More than likely, that transformer has a selection of input voltages. Jumper it one way, it works with 110. Jumper it another way, it works with 220. You can't wire the 220 portion to 220 and somehow get 110 out of it unless it's a 2:1 transformer intended for that purpose....or you get real lucky. Depending on how the core is wound, you may be able to get 110 out of the primary side when driving the primary with 220. But, this isn't probably what it was designed for, and things like heat might be a problem since you'll be concentrating all the heat/load on one side of the transformer and using in a method not (probably) intended.

Back up one step.

You're running this lathe without a ground? I think it would be worth your while to run one.

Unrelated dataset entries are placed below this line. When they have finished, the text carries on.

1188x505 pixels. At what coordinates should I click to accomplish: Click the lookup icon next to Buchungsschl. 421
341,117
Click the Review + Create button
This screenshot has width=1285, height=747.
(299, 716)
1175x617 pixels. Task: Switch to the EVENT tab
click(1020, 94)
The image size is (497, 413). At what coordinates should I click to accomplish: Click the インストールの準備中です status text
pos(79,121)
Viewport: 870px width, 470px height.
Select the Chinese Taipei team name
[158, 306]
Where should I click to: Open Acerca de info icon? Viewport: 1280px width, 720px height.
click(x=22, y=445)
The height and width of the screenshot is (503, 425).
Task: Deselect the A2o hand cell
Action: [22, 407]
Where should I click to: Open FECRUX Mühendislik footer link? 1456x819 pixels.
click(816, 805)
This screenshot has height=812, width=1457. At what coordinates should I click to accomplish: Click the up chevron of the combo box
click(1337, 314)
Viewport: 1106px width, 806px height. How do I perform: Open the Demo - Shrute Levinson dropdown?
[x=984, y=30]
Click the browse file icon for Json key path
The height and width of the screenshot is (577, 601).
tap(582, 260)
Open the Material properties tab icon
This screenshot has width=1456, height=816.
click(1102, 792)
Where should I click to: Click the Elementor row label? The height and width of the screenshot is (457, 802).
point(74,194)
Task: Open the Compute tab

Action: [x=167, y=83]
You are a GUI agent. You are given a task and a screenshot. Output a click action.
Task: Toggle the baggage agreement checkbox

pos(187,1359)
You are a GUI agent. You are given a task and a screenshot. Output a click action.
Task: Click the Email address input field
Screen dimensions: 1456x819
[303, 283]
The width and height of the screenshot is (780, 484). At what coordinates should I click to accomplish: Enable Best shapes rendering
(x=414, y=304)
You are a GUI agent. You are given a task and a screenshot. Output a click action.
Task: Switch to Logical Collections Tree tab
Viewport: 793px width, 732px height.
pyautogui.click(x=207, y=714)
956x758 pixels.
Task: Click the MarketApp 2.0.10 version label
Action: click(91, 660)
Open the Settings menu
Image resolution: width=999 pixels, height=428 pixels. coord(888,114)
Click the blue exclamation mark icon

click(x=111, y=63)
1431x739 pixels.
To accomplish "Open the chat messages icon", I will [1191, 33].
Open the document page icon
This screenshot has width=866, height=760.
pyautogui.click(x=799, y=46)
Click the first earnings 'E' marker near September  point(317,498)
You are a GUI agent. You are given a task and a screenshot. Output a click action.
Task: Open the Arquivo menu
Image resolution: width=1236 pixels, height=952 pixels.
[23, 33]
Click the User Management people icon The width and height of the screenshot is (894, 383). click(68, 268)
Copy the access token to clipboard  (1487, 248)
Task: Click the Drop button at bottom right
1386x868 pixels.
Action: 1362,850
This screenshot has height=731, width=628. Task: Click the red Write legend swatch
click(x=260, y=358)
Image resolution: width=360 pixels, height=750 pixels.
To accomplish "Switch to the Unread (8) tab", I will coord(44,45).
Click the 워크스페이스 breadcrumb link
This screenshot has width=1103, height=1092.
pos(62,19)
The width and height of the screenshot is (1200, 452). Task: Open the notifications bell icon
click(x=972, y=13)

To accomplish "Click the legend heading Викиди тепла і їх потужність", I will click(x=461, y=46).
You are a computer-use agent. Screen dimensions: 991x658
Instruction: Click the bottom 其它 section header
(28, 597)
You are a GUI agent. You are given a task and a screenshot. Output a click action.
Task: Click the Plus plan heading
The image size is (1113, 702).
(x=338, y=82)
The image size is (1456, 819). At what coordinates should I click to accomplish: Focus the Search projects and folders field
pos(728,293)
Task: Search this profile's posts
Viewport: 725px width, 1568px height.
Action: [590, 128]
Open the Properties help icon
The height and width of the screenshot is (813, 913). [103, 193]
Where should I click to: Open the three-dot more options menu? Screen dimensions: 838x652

Reason being is that electrical motors often short hot-to-chassis...and if that happens while you're using the lathe, you run the risk of electrocution on a device that almost certainly has handles you grip and a spinning piece of metal there to hurt you should you get zapped and fling a limb into it. It's not worth it, IMHO. I once got fried using an old metal-body drill on an ungrounded 110VAC outlet...and that was enough for me. I lost muscle control in that hand and couldn't release the drill. It wasn't much fun. If running the wire is that big of a problem is it easier to drive a new ground stake? You really ought to ground that machine.

Back to the question... You can make 110 from 220 with a 2:1 down transformer. They're all over ebay.

http://search.ebay.com/220-110-down-transformer_W0QQfromZR8QQssPageNameZRC0021QQsubmitsearchZSearch

But the right way, and safe way, is to run your neutral/ground.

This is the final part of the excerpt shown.